> Data Mentah
_ _ _ _ _ _ _
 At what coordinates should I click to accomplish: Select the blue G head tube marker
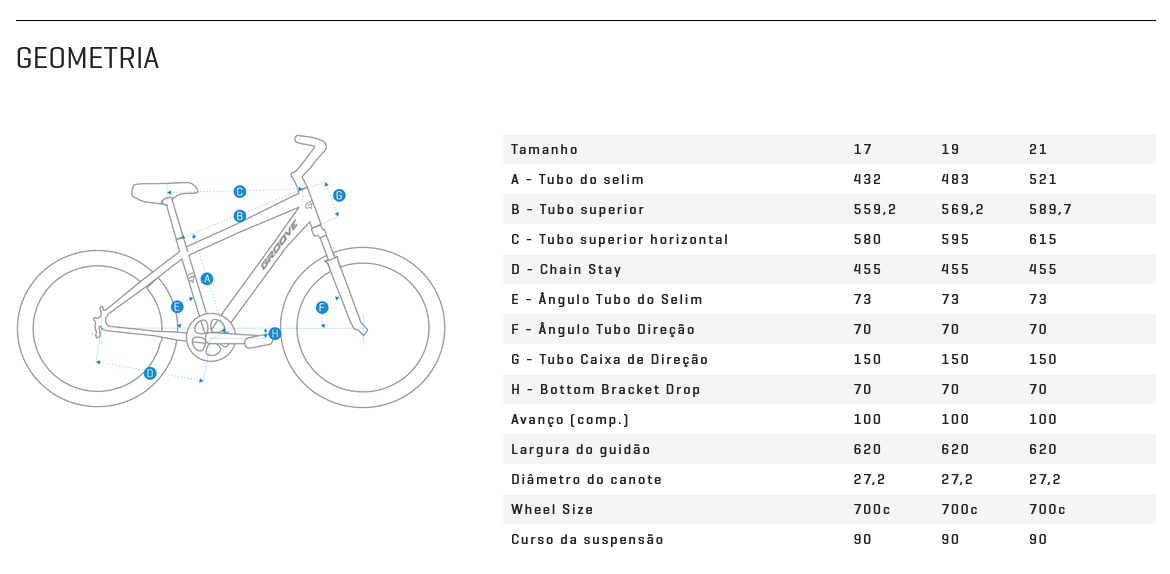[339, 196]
_ _ _ _ _ _ _
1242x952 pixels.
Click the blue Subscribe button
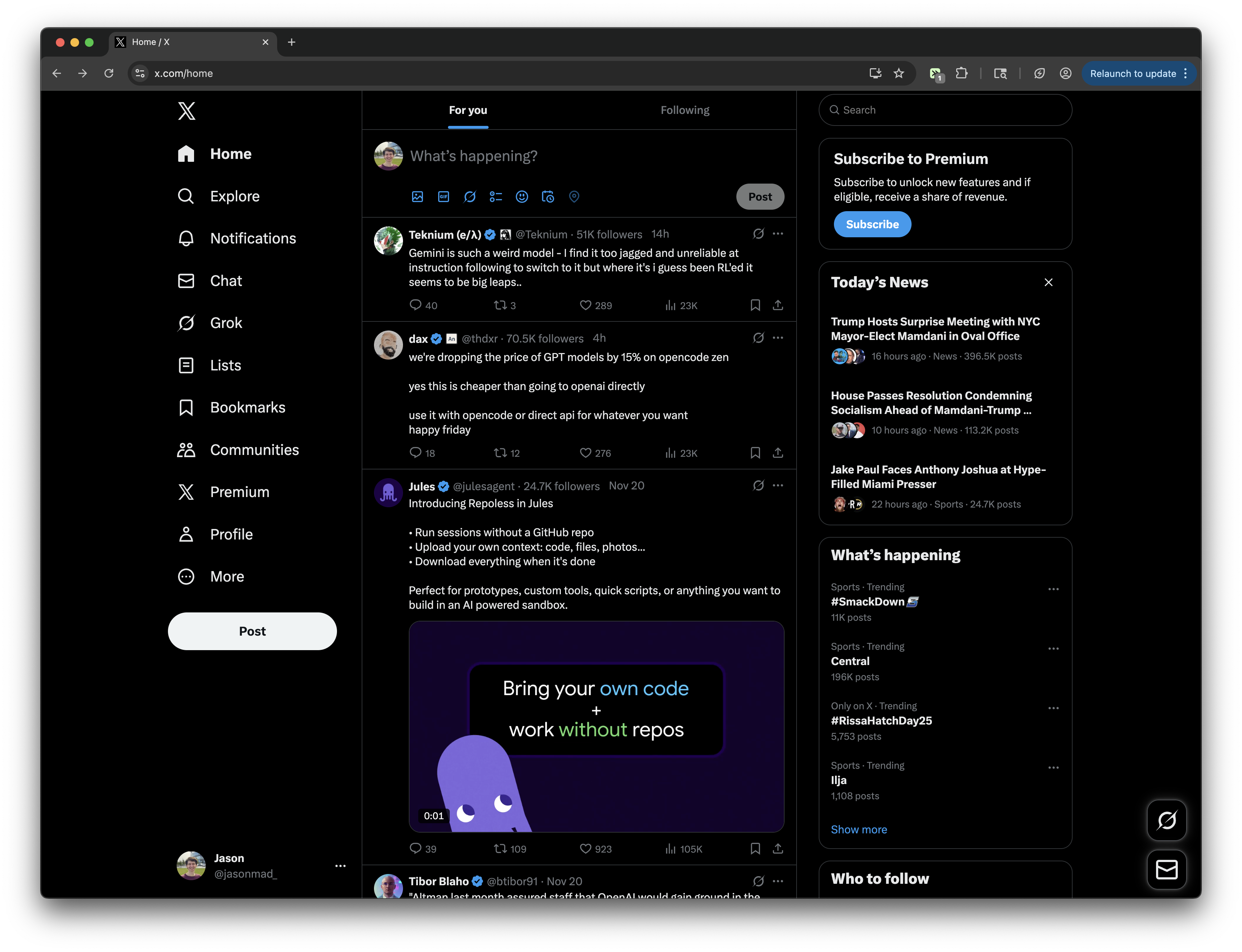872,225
_ _ _ _ _ _ _
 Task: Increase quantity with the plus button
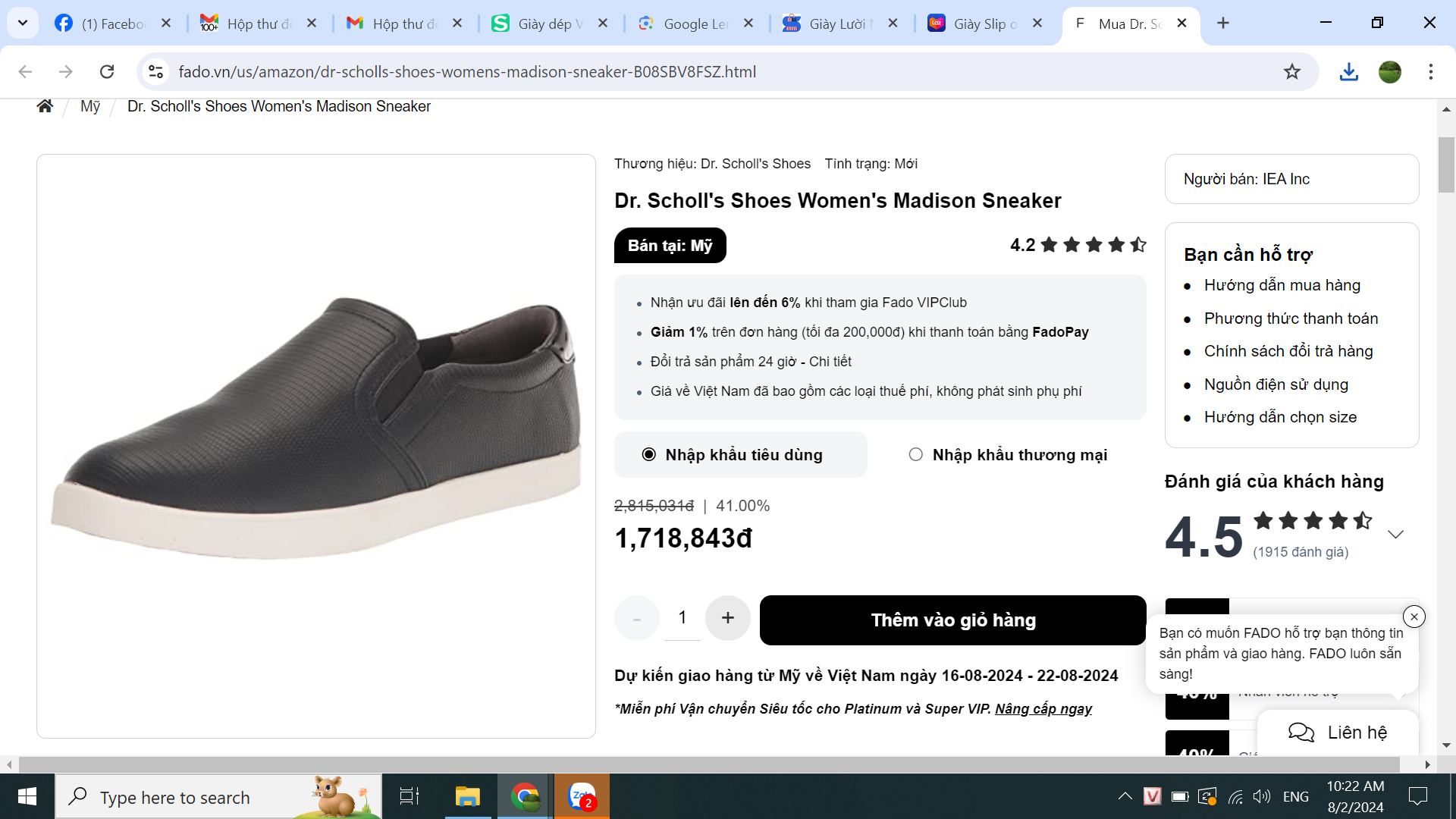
_ _ _ _ _ _ _
> Yang Harus Dilakukan
Baris mana saja di atas yang memuat kata "button"? Ambil semuanya dan salin apa adanya.

> Hasil Pengerjaan
Click the blue Subscribe button
 Task: Increase quantity with the plus button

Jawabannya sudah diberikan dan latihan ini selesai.